30代ひねくれ者のがん闘病記

性格が捻くれた30男のがん闘病記 転移で第2章スタート

12/18 3D/3W:両親

今日は特に何もなかったので、僕の両親について書きたい。

最初に書いたように僕は「頭」で現状の生活を手に入れたという自負があるが、それは両親からの才能を多少受け継いだからだと思う。ただその代償として、変人という部分も受け継いでしまったので、僕は捻くれ者の変人になってしまった(笑)

 

母親は、当時にしては珍しく女性で大学を出ているので、やはり頭はそれなりに良いのだろうと思う。また、生まれつき絵の才能があったようで美術教師の資格も持っている。絵は全く練習しなくても容易く書けたそうだ。そういう芸術的な素養が高い人間にありがちなのだが、変わり者で、僕の父親と結婚した理由が、「普通の人だと面白くないから、変人が良かった」と言っていたくらいだ。母親は父親と結婚したことで、結果的に平凡でなく波乱万丈の人生を送れたのでその目的は果たしたのかもしれないが、僕は大いに苦労したのでとんだとばっちりと言ったところだ。

 

父親は、地元の旧帝大出身でそれなりに頭のいい人間だった。ただ、世間知らずというか余りに純粋すぎた。今でいうところの「アスペルガー症候群」に近いのかもしれない。行く先々で人間関係に支障をきたすようになり、鬱病になってしまった。僕の実家が経済的に困窮していたのは、父親が定職につかなかったことが主な原因で、物心着いた時から父親がまともに働いた姿を見たことがない。部屋にこもっては世の中に対する呪詛ばかりを投げかけてばかりいた。はっきり言って嫌いだった。

結局、父親は僕が20代中盤の頃に癌で亡くなった。率直に言ってかなりホッとしたことを覚えている。これで自分が父親を向こう何十年に渡って養わなくてもいいんだ…と。残酷な人間だと自分でも思うが、偽らざる当時の心境だ。

ただ尊敬しているのが、死に際が潔かったことだ。元々世の中を憎んでおり、厭世的な価値観を持った人間だったので、「死」を「魂の再生」ととらえていたのかもしれない。今際の際で、意識が朦朧としている中で、「新しい旅の始まりだ…」とうわ言のように言っていたのが印象に残っている。僕は「死」によってむしろ父親は救われたのではないかと思っている。

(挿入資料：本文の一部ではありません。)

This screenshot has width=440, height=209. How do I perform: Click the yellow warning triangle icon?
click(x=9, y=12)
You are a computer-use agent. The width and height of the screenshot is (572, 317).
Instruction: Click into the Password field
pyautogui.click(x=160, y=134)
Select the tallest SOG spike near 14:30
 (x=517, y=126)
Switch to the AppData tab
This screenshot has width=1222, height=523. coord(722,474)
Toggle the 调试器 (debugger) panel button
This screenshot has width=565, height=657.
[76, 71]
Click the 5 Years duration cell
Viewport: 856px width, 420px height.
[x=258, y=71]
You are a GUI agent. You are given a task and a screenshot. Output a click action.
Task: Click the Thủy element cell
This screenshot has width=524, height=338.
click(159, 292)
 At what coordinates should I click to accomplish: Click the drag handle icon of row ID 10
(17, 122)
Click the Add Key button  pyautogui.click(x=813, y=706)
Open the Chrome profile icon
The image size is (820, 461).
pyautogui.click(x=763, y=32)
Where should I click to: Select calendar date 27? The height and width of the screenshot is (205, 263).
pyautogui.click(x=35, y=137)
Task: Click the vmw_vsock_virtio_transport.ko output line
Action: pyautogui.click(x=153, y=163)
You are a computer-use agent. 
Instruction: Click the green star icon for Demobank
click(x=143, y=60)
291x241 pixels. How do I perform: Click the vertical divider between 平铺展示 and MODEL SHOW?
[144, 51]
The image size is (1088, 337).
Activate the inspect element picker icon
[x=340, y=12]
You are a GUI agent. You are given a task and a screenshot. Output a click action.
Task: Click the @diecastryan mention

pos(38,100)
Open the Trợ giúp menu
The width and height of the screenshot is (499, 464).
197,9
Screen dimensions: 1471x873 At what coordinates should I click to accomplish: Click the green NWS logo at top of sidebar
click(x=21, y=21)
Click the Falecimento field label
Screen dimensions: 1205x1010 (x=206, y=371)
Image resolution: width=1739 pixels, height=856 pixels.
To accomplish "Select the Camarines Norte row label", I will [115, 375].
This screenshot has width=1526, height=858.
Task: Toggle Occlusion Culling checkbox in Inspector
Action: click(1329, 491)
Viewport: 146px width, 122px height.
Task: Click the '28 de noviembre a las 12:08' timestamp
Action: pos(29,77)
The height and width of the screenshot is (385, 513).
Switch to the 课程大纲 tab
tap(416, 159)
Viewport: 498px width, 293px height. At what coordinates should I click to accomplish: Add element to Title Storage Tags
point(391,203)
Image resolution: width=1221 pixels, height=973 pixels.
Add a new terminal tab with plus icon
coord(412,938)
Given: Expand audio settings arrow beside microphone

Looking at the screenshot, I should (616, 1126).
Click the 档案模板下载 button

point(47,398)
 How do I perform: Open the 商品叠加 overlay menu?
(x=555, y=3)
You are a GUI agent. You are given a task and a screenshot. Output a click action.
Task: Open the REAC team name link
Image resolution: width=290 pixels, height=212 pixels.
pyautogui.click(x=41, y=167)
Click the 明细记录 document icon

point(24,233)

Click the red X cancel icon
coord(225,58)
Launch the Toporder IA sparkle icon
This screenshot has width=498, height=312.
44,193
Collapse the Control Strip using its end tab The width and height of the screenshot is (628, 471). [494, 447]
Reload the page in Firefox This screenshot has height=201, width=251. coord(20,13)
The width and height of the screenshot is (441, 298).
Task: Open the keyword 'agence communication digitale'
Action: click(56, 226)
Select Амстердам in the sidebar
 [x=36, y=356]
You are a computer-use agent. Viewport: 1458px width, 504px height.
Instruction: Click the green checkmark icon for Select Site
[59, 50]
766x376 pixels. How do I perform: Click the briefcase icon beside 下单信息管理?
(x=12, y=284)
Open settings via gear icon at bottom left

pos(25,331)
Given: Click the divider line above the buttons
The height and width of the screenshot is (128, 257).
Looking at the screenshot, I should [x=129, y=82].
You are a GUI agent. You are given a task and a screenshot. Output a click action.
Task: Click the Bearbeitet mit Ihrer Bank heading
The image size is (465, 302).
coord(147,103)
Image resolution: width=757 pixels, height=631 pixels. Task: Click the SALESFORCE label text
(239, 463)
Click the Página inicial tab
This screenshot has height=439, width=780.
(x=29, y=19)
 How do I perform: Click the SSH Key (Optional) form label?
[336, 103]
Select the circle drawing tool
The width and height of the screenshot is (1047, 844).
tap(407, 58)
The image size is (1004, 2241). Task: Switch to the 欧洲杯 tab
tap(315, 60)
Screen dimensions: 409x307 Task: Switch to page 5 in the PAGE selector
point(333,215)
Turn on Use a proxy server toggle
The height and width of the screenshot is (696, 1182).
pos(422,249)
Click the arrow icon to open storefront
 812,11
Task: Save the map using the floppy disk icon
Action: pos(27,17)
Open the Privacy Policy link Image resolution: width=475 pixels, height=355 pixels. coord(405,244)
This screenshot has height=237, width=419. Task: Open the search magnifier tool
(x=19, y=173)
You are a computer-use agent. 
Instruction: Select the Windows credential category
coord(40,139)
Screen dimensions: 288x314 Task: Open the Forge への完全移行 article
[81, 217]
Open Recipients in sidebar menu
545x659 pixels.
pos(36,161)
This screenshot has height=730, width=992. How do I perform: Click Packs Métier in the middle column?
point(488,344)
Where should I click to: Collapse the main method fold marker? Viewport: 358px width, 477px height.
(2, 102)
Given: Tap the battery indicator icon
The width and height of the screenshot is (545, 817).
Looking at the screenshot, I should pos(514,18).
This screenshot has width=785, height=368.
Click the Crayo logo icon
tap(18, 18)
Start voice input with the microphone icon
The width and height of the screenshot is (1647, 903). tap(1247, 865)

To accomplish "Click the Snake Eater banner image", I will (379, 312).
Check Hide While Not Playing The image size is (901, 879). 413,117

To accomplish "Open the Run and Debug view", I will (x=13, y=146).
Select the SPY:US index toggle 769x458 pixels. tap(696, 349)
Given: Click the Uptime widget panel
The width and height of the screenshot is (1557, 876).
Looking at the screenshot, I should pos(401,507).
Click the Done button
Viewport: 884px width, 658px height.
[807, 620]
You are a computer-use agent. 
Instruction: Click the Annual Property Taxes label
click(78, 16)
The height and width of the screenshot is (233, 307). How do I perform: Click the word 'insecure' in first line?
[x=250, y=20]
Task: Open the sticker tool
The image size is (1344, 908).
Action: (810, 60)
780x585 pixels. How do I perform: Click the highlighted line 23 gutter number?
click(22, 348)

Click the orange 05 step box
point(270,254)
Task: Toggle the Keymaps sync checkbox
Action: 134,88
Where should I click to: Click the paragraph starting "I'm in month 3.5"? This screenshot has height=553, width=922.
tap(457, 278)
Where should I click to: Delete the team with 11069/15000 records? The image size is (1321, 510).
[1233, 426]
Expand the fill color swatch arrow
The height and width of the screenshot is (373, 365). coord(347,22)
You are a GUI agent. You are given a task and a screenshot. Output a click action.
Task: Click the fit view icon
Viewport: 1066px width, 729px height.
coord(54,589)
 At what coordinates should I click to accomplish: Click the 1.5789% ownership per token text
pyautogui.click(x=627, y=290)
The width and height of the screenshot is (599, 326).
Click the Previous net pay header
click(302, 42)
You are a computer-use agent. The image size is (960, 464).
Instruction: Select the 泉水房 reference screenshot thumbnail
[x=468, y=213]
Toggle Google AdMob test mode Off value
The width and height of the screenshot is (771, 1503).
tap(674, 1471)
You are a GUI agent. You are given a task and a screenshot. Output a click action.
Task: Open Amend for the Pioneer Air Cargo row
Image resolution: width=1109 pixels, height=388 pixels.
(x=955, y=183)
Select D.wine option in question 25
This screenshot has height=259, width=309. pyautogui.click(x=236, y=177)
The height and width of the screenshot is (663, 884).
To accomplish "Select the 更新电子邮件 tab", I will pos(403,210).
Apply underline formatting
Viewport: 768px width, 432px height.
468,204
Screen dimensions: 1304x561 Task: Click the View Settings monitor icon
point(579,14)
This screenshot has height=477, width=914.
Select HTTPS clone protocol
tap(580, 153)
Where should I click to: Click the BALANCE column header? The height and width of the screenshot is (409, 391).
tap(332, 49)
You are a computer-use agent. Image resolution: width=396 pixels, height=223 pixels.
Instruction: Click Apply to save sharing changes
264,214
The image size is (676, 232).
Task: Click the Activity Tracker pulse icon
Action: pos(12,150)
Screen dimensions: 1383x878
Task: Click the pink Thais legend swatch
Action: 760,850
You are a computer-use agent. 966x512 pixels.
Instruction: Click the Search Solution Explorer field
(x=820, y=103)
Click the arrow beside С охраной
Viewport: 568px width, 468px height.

なお、自分も30代になって、しかも、父親と同じ「がん」になってしまって、自分の中に父親に似ている部分があるのも理解できるようになった。父親と息子の確執と和解というのは今時小説にもならないような陳腐な題材だが、もう少し父親が長く生きていたら、今頃酒でも酌み交わしていたのかもしれない。

 

父親が死んだ後に、僕は社会でそれなりに成功を収め、収入も安定するようになった。そして、僕は病気になってしまった。うちの家系は成功できないように遺伝子ができているのかもしれないな。